As you might see from the premise, this is a movie with a cross-generational appeal. There were a lot of older couples in our theater. It’s one I will definitely show to my mom and grandmother, for the story as well as the lack of both raunch and slapstick. As far as romantic movies go, it’s not as totally unfriendly to men as most of them. Mine chuckled in a few places and came out giving it a grade of “it passes…barely” which is high praise for a romance. The views of the Italian countryside are sweeping and hazy and beautiful, and the story of Claire and Lorenzo is achingly sweet (and by far the more romantic of the two). Amanda Seyfried was charming and light, as she usually is, and Chris Egan was arrogant and stuffy but not far enough departed from David Shepherd to prevent me from worrying he might typecast himself. I hope he doesn’t, because I think he has serious star potential and want to keep seeing him in my movies for years to come. Vanessa Redgrave played Claire brilliantly, a woman who has lived her life without regrets, despite choices that might have been mistakes, and is now hoping to have one more adventure despite her gray hair and age-earned dignity.

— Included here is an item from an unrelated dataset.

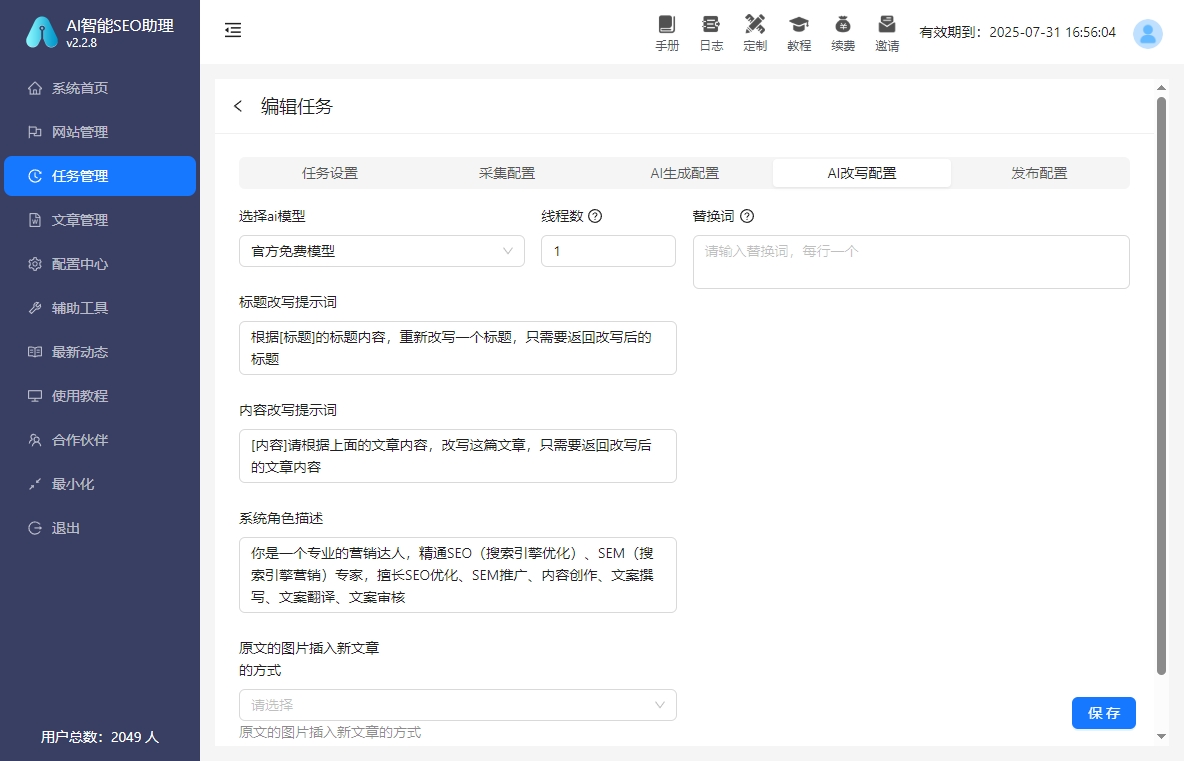The width and height of the screenshot is (1184, 761).
Task: Click the 保存 save button
Action: point(1103,713)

Some of the funniest moments in the film were the interplay between Claire and Sophie having “girl talk” and Charlie being uncomfortable with it. “My grandfather was her soul mate, and thank you for trying to invalidate my entire existence!” he exclaims at one point, and at another he has to leave the conversation because he can’t listen to his grandmother recalling the romance and sensuality of her summer with Lorenzo. The other amusing moments came from some of the different Lorenzos they met along the way. A few were sad, forgetful old men in homes or even in one case a recent grave, but others were hilarious–the one whose wife tells Claire to “take him!” for example, and the one who answers the question of “what were you doing the summer of 1957?” with a tirade about how he met his wife that horrible summer and curses them for reminding him of that terrible occasion.

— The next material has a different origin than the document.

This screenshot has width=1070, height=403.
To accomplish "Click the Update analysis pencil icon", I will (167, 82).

If I wanted to be really picky I could find two flaws: one, there is very little reason given for why Sophie and Charlie are drawn to one another; but this is a flaw in almost every romantic movie ever made (I mean, they can’t all be Secretary or Eternal Sunshine of the Spotless Mind), so I didn’t find it a deal-breaker. Also, once I thought about the movie–and it was one that kept me thinking about it–I realized that it might have been trying for subtlety, rather than being irritatingly vague, and if that’s the case then I didn’t mind having to read between the lines a bit. Second, the ending scene was weak, and as much as it tried to step around the cliche of having Sophie on a balcony hearing a profession of love by having the characters laugh at the positioning…it didn’t quite keep me from rolling my eyes. But neither of those problems are unexpected in romantic movies, and neither stopped me from walking out with a smile and thinking about the movie for the rest of the evening.
In all, Letters to Juliet accomplishes what it sets out to, and if you look at the premise of this movie and want to see it, I don’t think the execution will disappoint you. So put on a sundress and sneak in a bottle of wine and enjoy the journey through Italy and a love that crosses time and oceans.